Exercise data START
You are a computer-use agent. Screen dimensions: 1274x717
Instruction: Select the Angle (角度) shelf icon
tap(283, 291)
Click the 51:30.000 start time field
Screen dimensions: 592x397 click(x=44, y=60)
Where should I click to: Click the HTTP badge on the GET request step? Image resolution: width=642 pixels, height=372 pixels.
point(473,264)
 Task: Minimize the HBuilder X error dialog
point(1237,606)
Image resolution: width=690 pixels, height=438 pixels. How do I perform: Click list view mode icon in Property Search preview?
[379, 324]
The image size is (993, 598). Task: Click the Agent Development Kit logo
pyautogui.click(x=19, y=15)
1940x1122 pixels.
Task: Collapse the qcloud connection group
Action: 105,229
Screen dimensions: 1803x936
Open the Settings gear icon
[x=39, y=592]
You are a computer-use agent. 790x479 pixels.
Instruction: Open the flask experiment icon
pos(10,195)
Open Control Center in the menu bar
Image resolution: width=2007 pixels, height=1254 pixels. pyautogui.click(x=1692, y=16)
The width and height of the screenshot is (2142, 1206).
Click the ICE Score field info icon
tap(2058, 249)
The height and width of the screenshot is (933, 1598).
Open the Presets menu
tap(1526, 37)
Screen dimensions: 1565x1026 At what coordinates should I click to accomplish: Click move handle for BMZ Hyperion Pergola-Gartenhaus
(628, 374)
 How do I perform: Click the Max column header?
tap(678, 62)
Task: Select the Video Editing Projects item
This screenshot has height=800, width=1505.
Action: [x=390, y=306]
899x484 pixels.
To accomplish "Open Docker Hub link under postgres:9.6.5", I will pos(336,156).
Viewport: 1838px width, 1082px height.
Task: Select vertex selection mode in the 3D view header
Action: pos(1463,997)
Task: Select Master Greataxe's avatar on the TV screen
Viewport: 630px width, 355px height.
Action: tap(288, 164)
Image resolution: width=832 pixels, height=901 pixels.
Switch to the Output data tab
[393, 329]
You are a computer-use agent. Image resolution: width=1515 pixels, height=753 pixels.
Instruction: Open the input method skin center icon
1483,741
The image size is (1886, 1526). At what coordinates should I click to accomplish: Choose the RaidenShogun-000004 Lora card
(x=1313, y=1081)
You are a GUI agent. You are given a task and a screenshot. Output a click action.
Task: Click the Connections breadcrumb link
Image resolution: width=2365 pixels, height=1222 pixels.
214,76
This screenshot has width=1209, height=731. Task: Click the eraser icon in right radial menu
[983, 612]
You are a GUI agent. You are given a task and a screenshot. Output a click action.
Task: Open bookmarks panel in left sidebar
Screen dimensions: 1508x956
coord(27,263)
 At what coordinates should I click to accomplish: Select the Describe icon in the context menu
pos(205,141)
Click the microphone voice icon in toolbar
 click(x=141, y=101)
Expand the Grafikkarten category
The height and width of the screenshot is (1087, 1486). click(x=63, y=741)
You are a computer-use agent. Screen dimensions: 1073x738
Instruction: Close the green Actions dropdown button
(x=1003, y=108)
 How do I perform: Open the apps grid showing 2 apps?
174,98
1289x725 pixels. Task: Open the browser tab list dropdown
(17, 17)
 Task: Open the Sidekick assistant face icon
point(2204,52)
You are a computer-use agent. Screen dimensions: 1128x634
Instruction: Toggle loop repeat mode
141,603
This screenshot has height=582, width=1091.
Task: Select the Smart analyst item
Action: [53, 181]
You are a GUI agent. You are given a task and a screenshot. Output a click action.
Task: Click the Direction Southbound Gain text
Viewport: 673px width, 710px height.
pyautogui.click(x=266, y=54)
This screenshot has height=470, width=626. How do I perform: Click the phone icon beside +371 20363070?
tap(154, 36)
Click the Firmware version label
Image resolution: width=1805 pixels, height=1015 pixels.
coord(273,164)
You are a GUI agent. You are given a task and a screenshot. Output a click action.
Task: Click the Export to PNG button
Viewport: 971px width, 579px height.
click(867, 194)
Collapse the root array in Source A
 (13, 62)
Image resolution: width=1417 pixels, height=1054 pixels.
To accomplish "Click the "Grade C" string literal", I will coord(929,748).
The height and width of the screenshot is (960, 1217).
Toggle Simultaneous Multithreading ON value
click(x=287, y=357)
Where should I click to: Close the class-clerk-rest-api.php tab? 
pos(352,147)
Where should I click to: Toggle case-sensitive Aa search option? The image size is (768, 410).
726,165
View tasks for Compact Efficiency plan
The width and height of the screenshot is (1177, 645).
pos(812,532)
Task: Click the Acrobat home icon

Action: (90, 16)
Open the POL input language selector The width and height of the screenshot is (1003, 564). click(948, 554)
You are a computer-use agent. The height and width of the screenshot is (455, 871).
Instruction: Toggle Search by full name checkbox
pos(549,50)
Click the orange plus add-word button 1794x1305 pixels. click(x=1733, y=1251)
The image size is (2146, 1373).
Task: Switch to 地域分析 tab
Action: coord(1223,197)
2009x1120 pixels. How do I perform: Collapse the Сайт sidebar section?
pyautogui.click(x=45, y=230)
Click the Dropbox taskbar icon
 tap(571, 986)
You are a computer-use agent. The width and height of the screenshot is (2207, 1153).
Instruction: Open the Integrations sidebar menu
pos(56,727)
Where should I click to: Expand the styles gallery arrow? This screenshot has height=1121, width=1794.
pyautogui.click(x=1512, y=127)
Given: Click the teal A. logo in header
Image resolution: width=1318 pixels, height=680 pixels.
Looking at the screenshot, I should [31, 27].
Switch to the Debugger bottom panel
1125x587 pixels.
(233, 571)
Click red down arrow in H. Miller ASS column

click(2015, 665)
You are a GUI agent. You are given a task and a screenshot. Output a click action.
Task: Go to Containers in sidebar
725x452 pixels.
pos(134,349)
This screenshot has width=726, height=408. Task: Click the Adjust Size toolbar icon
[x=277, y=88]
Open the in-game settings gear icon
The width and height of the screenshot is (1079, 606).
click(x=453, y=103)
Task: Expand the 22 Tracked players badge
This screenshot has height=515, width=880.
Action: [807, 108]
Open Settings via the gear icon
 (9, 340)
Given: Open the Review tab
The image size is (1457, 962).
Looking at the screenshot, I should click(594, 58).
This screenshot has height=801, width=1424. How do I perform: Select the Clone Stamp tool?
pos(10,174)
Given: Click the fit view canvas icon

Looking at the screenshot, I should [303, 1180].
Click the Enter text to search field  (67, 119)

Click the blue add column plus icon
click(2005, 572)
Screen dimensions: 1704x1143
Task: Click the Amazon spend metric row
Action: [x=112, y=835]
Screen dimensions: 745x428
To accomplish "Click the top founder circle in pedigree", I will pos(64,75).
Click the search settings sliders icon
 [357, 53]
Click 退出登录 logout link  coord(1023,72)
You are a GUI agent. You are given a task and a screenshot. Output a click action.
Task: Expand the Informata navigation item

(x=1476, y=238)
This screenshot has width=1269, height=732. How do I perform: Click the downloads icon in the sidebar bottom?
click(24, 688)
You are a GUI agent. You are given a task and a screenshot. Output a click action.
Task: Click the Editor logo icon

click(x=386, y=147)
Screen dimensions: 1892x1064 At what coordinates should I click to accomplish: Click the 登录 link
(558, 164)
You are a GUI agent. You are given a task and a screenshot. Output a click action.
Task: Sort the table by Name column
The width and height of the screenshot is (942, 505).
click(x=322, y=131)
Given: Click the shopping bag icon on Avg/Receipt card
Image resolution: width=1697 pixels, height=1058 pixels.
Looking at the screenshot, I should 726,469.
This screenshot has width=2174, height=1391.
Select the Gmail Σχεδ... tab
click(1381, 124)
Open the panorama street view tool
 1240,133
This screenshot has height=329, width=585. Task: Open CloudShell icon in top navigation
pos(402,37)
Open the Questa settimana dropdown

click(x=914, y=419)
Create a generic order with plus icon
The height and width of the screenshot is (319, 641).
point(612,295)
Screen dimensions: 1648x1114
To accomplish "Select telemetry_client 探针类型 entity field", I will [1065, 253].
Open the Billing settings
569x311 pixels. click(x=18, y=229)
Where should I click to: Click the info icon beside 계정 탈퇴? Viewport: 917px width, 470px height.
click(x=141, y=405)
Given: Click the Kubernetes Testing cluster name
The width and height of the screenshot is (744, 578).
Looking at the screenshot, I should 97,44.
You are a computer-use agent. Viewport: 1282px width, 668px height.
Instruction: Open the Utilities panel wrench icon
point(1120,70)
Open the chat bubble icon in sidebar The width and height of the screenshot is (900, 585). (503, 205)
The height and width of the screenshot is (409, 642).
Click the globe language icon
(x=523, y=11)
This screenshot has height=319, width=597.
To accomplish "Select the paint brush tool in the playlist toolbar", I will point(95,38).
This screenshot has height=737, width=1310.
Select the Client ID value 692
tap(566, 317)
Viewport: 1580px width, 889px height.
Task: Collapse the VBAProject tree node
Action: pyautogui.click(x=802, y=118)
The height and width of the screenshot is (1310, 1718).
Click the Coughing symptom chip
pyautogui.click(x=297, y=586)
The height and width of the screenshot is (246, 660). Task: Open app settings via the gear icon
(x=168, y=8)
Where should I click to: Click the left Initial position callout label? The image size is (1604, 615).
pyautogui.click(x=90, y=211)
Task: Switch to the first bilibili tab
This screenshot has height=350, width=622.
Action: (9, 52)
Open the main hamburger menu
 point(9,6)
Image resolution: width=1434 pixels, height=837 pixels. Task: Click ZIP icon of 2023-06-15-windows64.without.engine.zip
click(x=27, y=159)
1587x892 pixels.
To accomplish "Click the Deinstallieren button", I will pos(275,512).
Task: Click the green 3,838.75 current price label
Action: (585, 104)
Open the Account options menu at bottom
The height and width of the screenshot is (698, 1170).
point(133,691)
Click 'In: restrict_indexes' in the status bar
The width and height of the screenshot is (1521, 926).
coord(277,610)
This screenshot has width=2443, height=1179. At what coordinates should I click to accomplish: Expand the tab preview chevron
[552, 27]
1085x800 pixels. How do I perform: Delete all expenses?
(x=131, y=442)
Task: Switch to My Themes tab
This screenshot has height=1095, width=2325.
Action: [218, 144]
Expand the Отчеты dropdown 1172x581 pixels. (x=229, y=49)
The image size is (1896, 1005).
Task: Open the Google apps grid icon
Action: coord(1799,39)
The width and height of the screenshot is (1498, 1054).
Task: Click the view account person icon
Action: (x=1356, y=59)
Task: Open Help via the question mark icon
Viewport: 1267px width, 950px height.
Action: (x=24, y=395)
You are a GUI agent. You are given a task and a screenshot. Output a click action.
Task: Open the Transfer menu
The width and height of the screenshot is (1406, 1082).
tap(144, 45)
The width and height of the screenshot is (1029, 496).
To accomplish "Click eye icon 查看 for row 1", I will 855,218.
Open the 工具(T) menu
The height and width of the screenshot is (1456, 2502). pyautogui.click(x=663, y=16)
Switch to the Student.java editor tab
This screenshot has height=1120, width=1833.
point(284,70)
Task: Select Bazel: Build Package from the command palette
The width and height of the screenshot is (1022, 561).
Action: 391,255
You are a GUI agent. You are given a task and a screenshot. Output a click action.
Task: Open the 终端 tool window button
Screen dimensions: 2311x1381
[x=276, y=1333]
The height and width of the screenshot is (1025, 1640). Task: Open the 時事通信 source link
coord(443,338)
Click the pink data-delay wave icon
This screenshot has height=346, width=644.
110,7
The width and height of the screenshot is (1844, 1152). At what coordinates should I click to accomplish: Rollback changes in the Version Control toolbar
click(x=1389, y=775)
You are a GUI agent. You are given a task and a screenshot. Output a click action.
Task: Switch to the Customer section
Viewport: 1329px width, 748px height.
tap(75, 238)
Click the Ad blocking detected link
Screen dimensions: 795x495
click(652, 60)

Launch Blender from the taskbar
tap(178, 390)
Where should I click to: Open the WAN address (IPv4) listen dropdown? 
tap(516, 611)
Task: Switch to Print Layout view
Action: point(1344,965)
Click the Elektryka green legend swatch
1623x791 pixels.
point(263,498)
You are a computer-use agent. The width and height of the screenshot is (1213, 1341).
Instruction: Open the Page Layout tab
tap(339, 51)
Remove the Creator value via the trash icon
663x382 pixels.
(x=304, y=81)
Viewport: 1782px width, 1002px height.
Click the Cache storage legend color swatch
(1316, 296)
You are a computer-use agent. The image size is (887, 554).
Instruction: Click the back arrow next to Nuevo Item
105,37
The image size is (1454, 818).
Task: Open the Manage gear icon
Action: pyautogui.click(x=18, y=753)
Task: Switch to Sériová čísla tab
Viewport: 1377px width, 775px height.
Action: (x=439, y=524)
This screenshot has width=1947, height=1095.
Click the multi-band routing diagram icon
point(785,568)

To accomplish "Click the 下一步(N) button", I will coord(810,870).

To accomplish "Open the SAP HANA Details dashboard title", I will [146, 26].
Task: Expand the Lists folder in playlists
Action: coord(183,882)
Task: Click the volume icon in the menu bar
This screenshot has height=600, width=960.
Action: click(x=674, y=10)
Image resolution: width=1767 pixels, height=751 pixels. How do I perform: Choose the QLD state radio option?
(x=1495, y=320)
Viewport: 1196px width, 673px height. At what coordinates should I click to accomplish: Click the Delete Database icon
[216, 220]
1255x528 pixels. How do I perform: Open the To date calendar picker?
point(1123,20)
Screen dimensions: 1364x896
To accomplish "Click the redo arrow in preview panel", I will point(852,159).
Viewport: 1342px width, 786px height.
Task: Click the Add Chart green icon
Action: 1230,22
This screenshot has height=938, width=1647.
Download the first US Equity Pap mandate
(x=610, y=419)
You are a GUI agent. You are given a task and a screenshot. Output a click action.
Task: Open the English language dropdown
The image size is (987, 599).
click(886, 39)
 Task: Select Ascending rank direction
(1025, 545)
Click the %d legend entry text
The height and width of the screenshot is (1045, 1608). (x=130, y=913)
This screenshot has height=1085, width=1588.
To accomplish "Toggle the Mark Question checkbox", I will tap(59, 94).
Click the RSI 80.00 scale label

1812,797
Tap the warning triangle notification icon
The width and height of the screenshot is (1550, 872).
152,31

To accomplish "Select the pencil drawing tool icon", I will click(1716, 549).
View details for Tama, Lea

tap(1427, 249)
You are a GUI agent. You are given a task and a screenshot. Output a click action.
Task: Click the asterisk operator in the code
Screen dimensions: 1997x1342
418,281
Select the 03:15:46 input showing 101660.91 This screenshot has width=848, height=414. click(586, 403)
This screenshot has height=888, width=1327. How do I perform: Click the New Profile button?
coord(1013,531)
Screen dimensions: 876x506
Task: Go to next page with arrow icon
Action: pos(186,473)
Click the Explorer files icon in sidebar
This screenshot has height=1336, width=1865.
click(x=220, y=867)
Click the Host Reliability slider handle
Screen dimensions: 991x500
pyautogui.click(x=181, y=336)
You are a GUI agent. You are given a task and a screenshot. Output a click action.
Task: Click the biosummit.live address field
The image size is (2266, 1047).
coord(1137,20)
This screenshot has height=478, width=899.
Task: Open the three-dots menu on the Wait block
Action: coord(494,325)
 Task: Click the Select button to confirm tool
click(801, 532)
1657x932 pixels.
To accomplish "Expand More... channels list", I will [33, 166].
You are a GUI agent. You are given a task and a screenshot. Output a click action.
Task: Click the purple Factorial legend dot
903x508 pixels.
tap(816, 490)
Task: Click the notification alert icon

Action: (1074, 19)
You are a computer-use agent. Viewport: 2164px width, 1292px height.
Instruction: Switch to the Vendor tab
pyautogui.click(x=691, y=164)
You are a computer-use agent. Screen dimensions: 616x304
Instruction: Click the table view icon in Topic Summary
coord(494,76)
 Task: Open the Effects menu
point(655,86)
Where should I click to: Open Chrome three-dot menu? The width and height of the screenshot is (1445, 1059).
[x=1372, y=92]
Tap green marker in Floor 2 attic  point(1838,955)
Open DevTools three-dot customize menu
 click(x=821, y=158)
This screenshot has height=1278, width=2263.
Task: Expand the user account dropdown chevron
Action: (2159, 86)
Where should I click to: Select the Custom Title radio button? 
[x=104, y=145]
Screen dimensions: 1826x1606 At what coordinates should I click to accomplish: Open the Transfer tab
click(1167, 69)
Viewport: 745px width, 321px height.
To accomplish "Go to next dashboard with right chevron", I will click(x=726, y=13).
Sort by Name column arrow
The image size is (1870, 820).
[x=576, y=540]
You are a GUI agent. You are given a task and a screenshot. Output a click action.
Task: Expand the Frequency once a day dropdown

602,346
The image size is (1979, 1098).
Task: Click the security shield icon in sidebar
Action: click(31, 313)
Exercise data END
Task objective:
Take the line above containing "Image resolution: width=1805", the line containing "View tasks for Compact Efficiency plan", and all lines in between, and copy them exactly without anything else.

Response box:
Image resolution: width=1805 pixels, height=1015 pixels.
coord(273,164)
You are a GUI agent. You are given a task and a screenshot. Output a click action.
Task: Click the Export to PNG button
Viewport: 971px width, 579px height.
click(867, 194)
Collapse the root array in Source A
 (13, 62)
Image resolution: width=1417 pixels, height=1054 pixels.
To accomplish "Click the "Grade C" string literal", I will coord(929,748).
The height and width of the screenshot is (960, 1217).
Toggle Simultaneous Multithreading ON value
click(x=287, y=357)
Where should I click to: Close the class-clerk-rest-api.php tab? 
pos(352,147)
Where should I click to: Toggle case-sensitive Aa search option? The image size is (768, 410).
726,165
View tasks for Compact Efficiency plan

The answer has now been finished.